**What is expected**
Every record here must be copied exactly, except for the images it holds.

Stored data entries
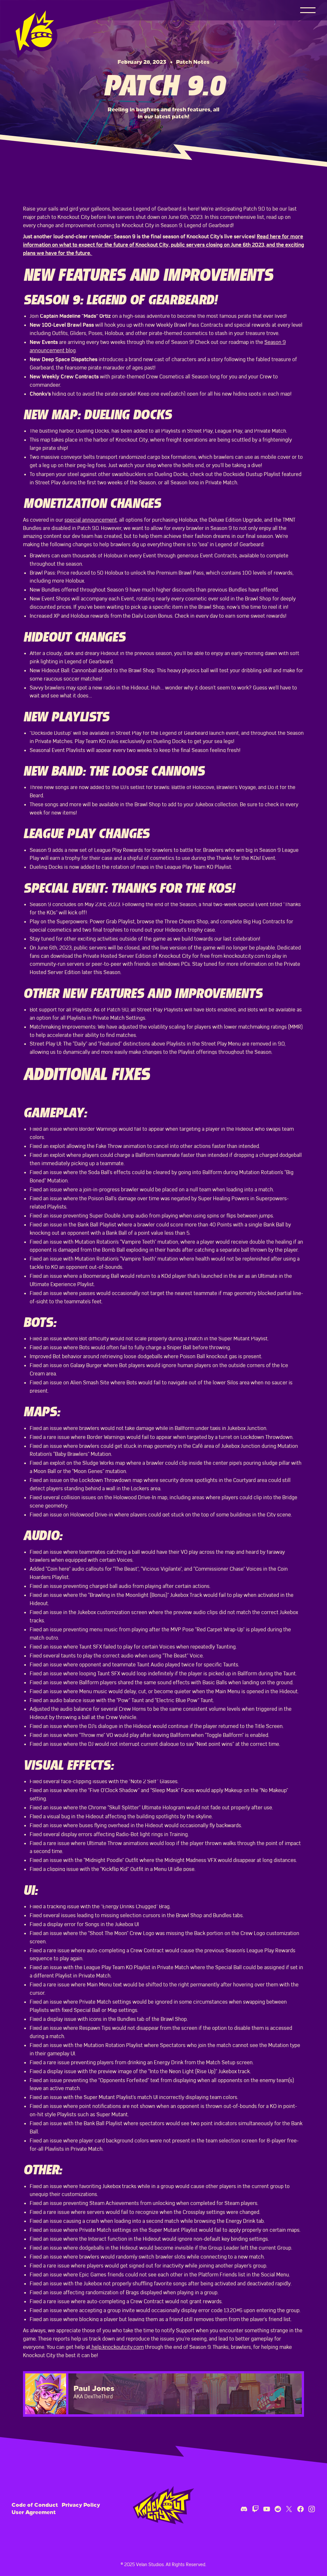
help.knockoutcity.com (117, 2347)
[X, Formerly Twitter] (289, 2509)
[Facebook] (300, 2509)
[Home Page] (35, 29)
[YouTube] (266, 2509)
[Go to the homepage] (163, 2505)
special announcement (91, 520)
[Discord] (244, 2509)
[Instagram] (312, 2509)
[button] (308, 10)
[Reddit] (278, 2509)
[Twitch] (255, 2509)
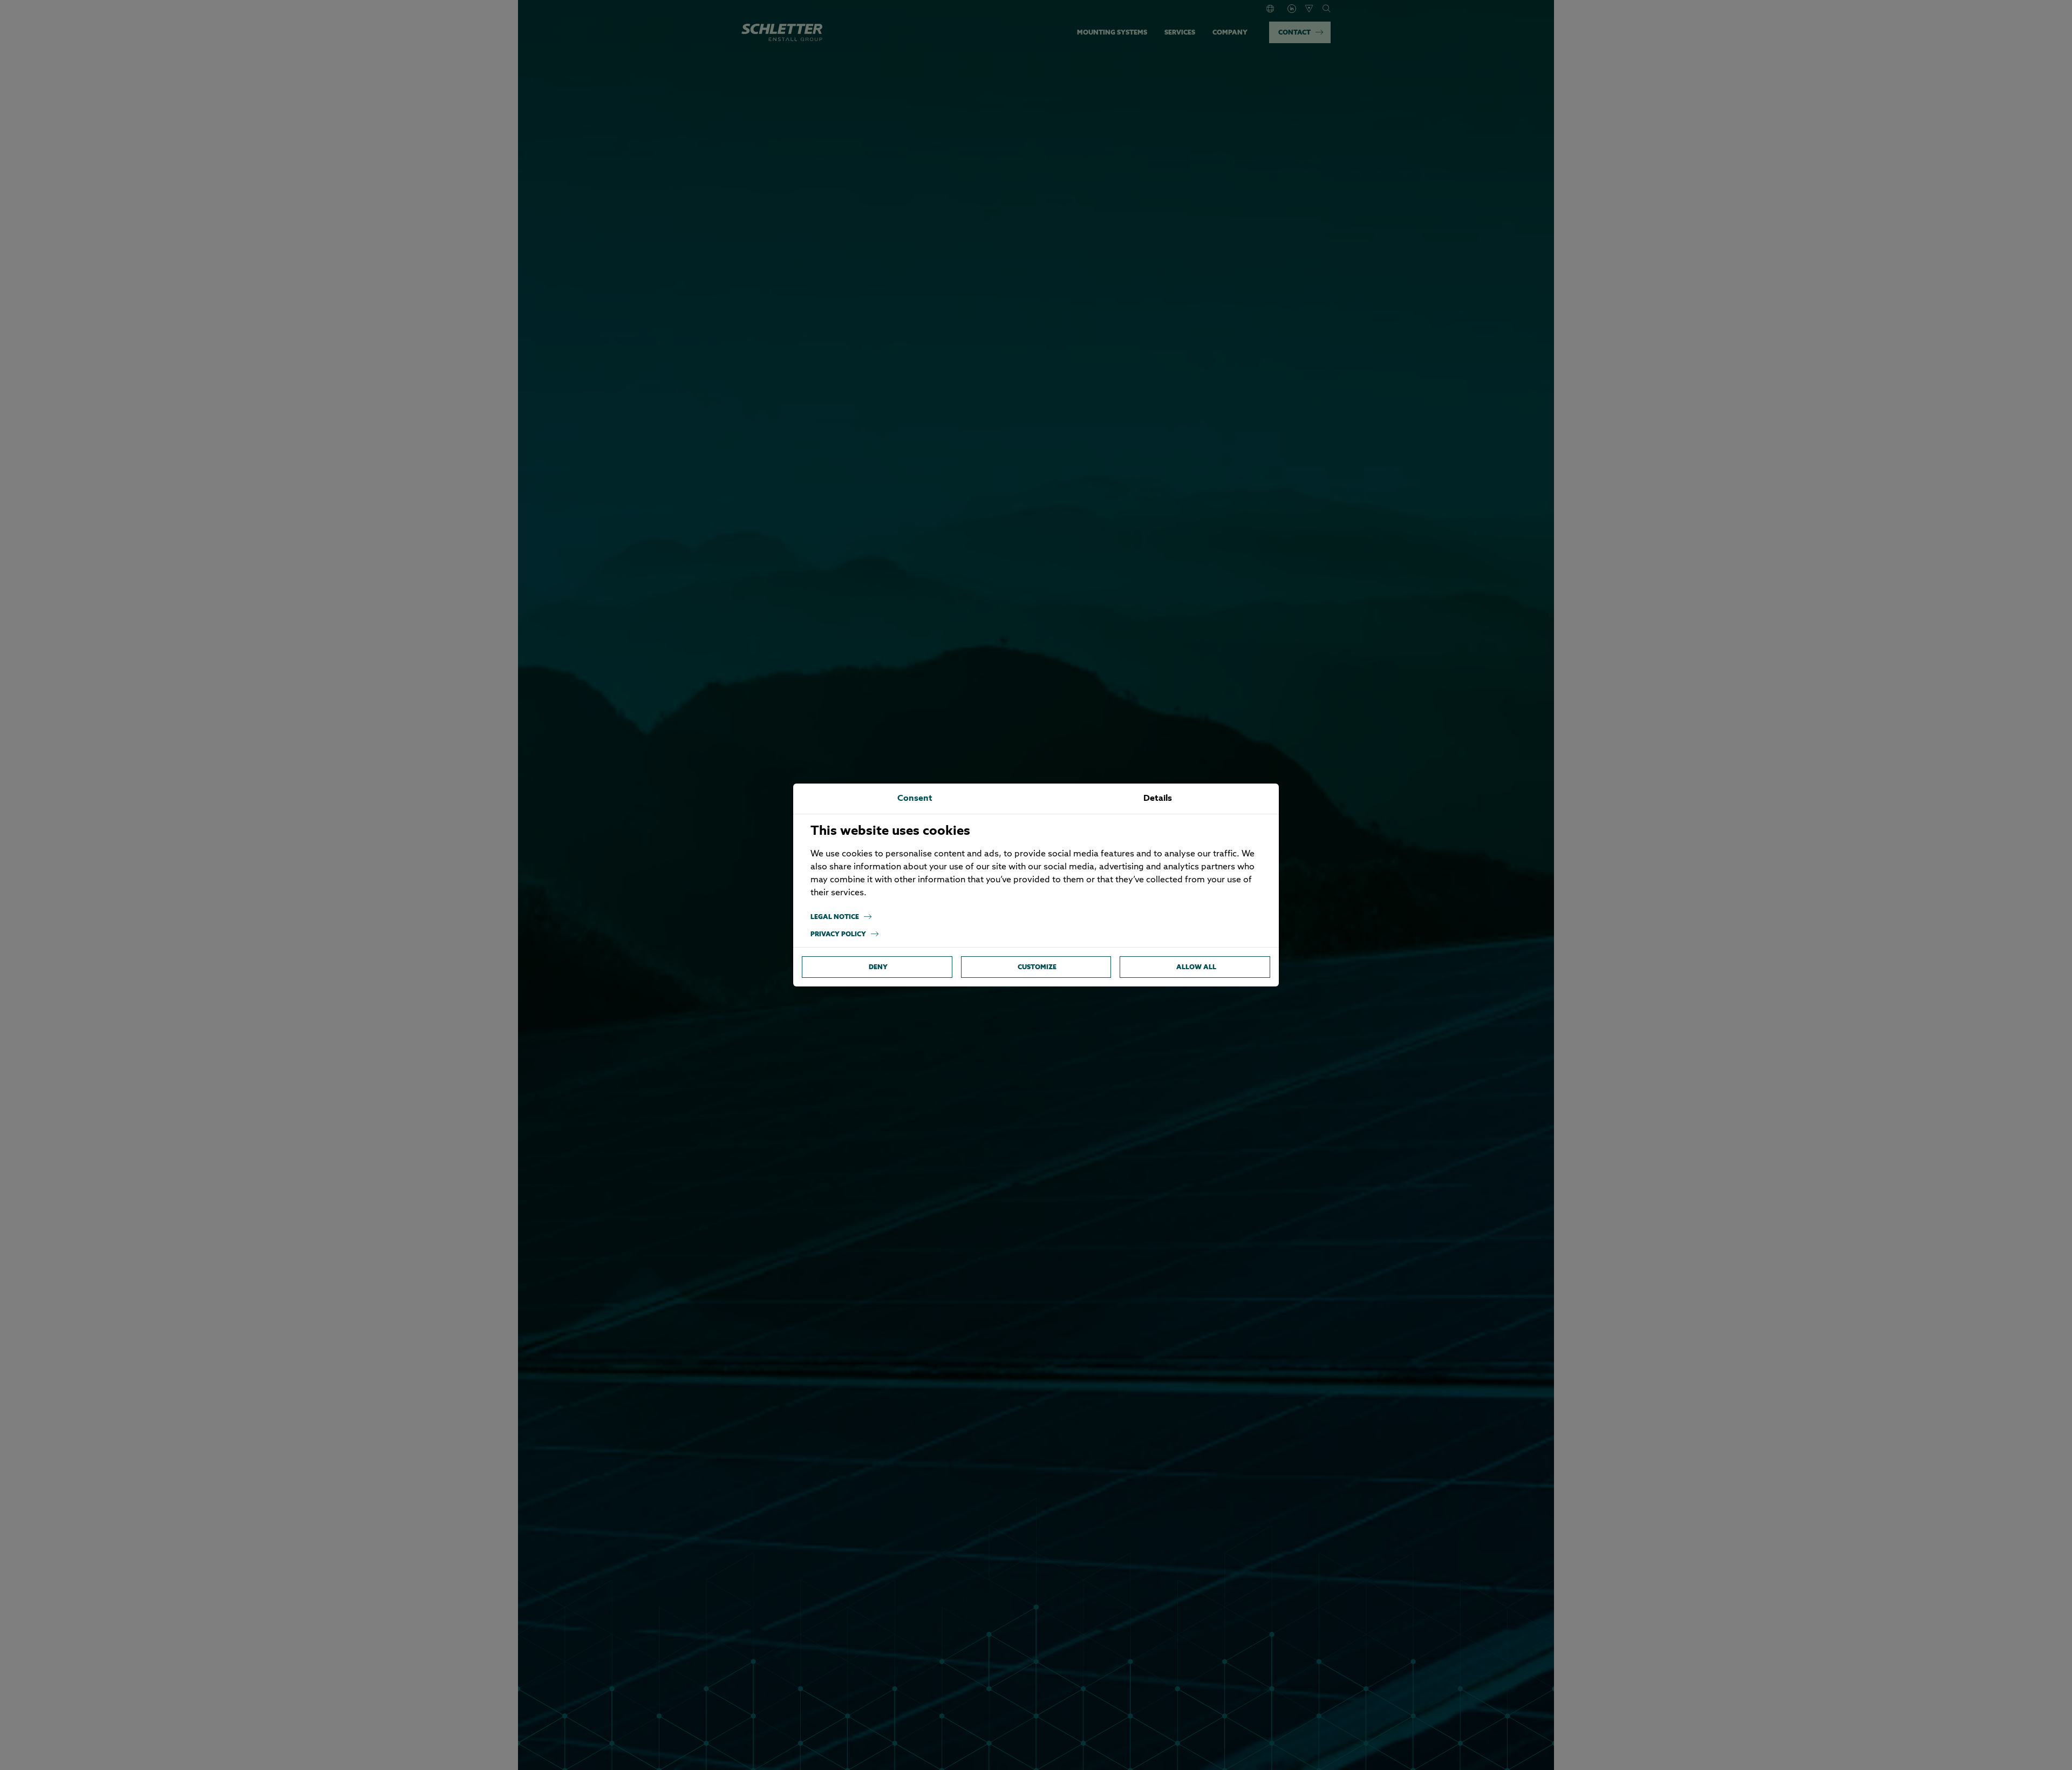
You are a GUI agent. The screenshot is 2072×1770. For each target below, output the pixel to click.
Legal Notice (834, 917)
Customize (1037, 967)
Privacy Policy (838, 934)
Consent (914, 798)
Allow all (1196, 967)
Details (1157, 798)
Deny (878, 967)
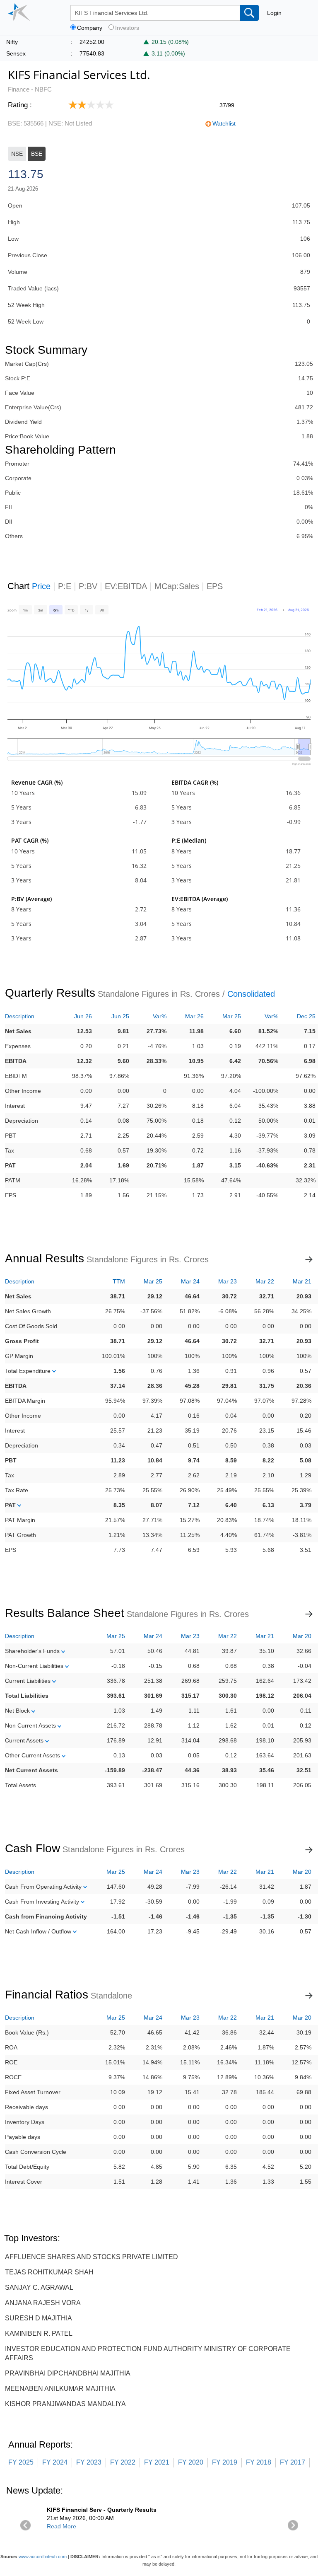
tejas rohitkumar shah (49, 2272)
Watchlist (224, 123)
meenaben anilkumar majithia (60, 2388)
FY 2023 (88, 2462)
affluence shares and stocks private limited (91, 2256)
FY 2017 (292, 2462)
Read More (61, 2526)
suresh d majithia (38, 2318)
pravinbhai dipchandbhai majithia (67, 2373)
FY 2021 (156, 2462)
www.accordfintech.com (43, 2556)
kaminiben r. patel (38, 2333)
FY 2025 (21, 2462)
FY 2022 (122, 2462)
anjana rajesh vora (43, 2302)
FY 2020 (190, 2462)
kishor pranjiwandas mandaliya (65, 2403)
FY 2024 (54, 2462)
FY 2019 (224, 2462)
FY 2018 (258, 2462)
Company (89, 28)
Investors (127, 28)
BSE (36, 153)
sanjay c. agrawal (39, 2287)
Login (274, 13)
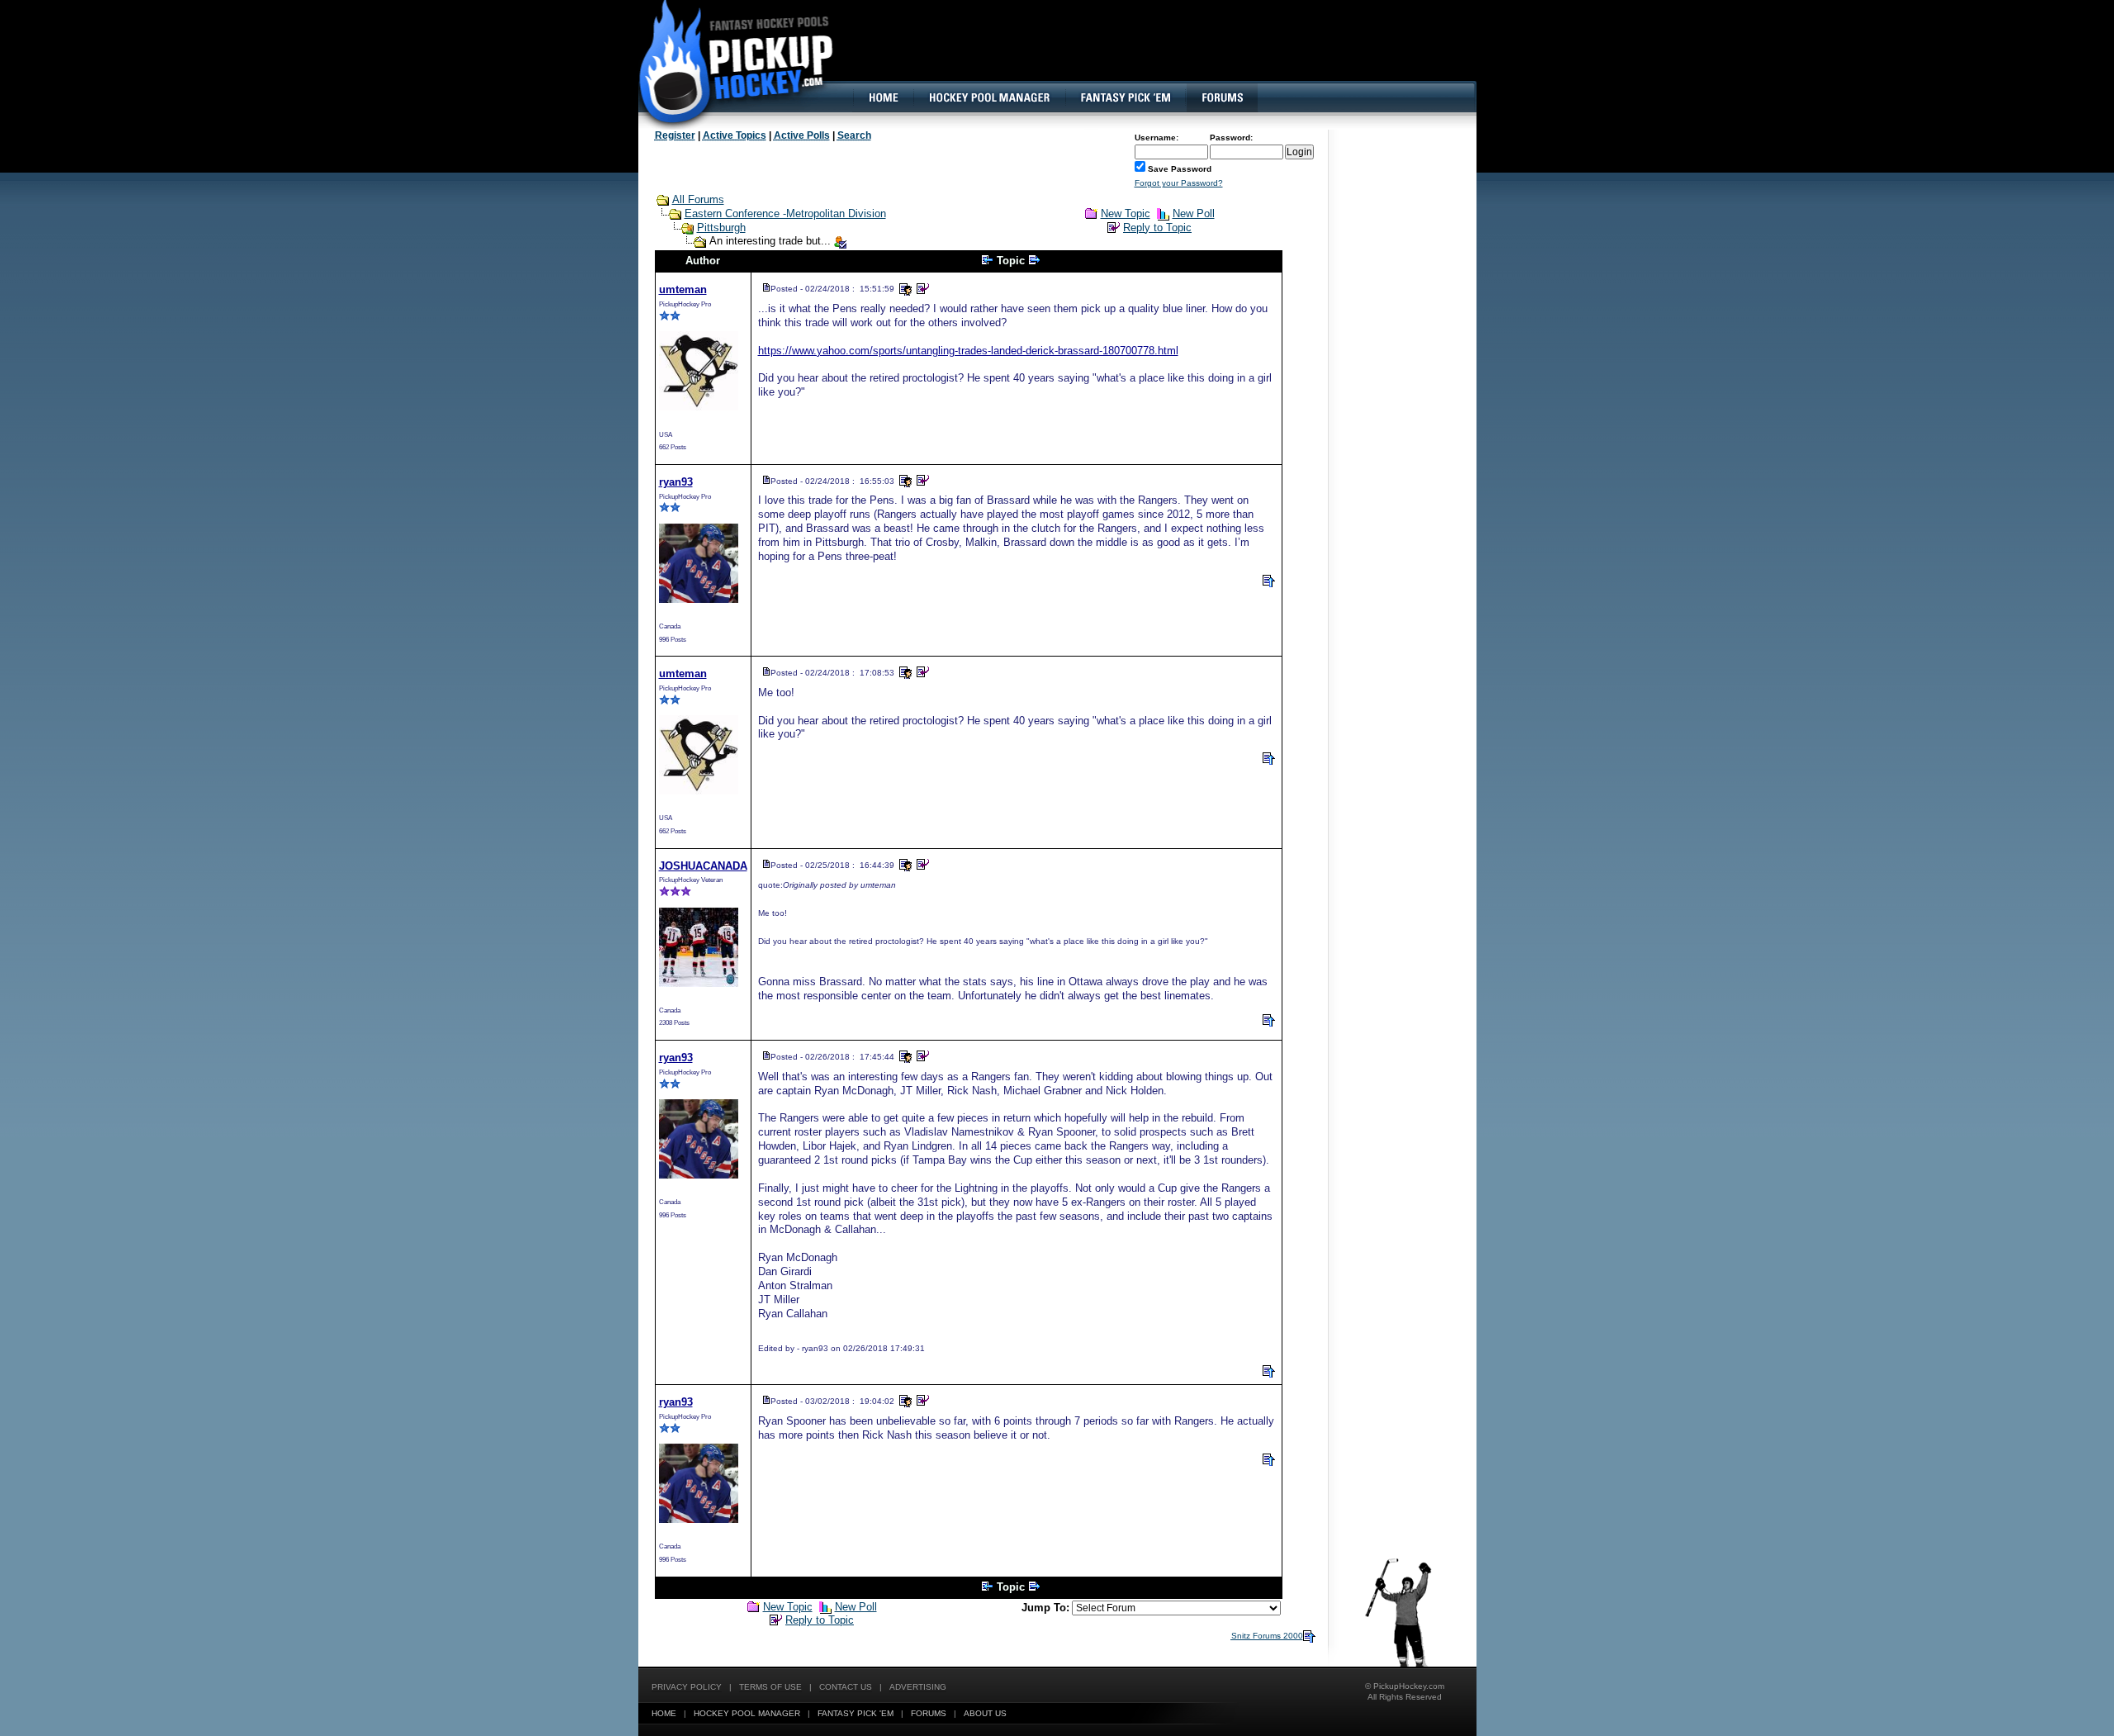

**Solution to this task**
help.knockoutcity.com (117, 2347)
[X, Formerly Twitter] (289, 2509)
[Facebook] (300, 2509)
[Home Page] (35, 29)
[YouTube] (266, 2509)
[Go to the homepage] (163, 2505)
special announcement (91, 520)
[Discord] (244, 2509)
[Instagram] (312, 2509)
[button] (308, 10)
[Reddit] (278, 2509)
[Twitch] (255, 2509)
You are a GUI agent. The screenshot is 2072×1770. For each target below, output the pixel to click.
Legal Notice (834, 917)
Customize (1037, 967)
Privacy Policy (838, 934)
Consent (914, 798)
Allow all (1196, 967)
Details (1157, 798)
Deny (878, 967)
tejas rohitkumar shah (49, 2272)
Watchlist (224, 123)
meenaben anilkumar majithia (60, 2388)
FY 2023 (88, 2462)
affluence shares and stocks private limited (91, 2256)
FY 2017 (292, 2462)
Read More (61, 2526)
suresh d majithia (38, 2318)
pravinbhai dipchandbhai majithia (67, 2373)
FY 2021 (156, 2462)
www.accordfintech.com (43, 2556)
kaminiben r. patel (38, 2333)
FY 2025 (21, 2462)
FY 2022 (122, 2462)
anjana rajesh vora (43, 2302)
FY 2020 (190, 2462)
kishor pranjiwandas mandaliya (65, 2403)
FY 2024 (54, 2462)
FY 2019 (224, 2462)
FY 2018 (258, 2462)
Company (89, 28)
Investors (127, 28)
BSE (36, 153)
sanjay c. agrawal (39, 2287)
Login (274, 13)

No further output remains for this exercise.